TRY IT:
Your answer should hold exactly the lines from the line containing "Select the Administrator" through the end of the entries that follow.

RECORDS FOR THIS TASK:
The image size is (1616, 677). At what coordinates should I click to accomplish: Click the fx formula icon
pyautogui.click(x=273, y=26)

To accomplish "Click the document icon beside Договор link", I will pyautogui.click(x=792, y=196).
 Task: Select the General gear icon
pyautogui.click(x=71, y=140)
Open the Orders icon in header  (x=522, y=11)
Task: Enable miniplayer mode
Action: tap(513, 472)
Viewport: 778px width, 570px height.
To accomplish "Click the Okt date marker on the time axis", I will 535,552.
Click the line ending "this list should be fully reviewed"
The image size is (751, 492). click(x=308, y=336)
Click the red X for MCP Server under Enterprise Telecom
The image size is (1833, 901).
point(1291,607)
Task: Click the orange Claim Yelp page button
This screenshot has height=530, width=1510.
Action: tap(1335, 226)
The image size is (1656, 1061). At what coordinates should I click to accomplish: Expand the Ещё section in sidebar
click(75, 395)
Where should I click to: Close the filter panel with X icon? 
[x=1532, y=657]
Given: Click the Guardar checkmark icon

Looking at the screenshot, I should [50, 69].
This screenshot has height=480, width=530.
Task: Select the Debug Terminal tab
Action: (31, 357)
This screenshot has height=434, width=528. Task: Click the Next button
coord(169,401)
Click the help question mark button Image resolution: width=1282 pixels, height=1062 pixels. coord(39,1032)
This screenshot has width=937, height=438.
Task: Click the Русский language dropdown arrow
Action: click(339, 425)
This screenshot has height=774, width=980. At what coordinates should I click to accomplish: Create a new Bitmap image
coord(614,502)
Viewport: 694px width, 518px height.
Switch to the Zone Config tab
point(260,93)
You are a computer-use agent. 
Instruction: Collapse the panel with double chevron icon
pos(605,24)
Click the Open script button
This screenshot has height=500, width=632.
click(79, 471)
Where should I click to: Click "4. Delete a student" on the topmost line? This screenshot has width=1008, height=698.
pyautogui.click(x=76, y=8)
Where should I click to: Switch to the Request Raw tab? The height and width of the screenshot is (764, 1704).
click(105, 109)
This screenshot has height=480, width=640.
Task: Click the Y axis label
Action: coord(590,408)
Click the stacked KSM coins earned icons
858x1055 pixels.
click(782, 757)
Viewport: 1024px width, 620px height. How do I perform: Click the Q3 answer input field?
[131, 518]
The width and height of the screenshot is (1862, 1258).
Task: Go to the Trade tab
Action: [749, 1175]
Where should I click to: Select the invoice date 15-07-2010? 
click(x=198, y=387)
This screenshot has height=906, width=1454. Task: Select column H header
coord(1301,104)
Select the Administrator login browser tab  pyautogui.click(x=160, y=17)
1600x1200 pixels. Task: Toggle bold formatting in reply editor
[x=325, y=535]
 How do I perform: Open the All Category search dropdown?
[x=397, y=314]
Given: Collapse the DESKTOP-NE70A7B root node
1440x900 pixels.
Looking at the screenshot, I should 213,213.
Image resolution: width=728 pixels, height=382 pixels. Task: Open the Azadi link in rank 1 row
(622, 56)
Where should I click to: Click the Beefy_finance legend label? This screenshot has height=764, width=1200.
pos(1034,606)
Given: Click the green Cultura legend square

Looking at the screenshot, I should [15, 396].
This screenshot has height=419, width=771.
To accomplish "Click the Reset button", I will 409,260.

TASK RESULT:
Select the Administrator login browser tab  pyautogui.click(x=160, y=17)
1600x1200 pixels. Task: Toggle bold formatting in reply editor
[x=325, y=535]
 How do I perform: Open the All Category search dropdown?
[x=397, y=314]
Given: Collapse the DESKTOP-NE70A7B root node
1440x900 pixels.
Looking at the screenshot, I should 213,213.
Image resolution: width=728 pixels, height=382 pixels. Task: Open the Azadi link in rank 1 row
(622, 56)
Where should I click to: Click the Beefy_finance legend label? This screenshot has height=764, width=1200.
pos(1034,606)
Given: Click the green Cultura legend square

Looking at the screenshot, I should [15, 396].
This screenshot has height=419, width=771.
To accomplish "Click the Reset button", I will 409,260.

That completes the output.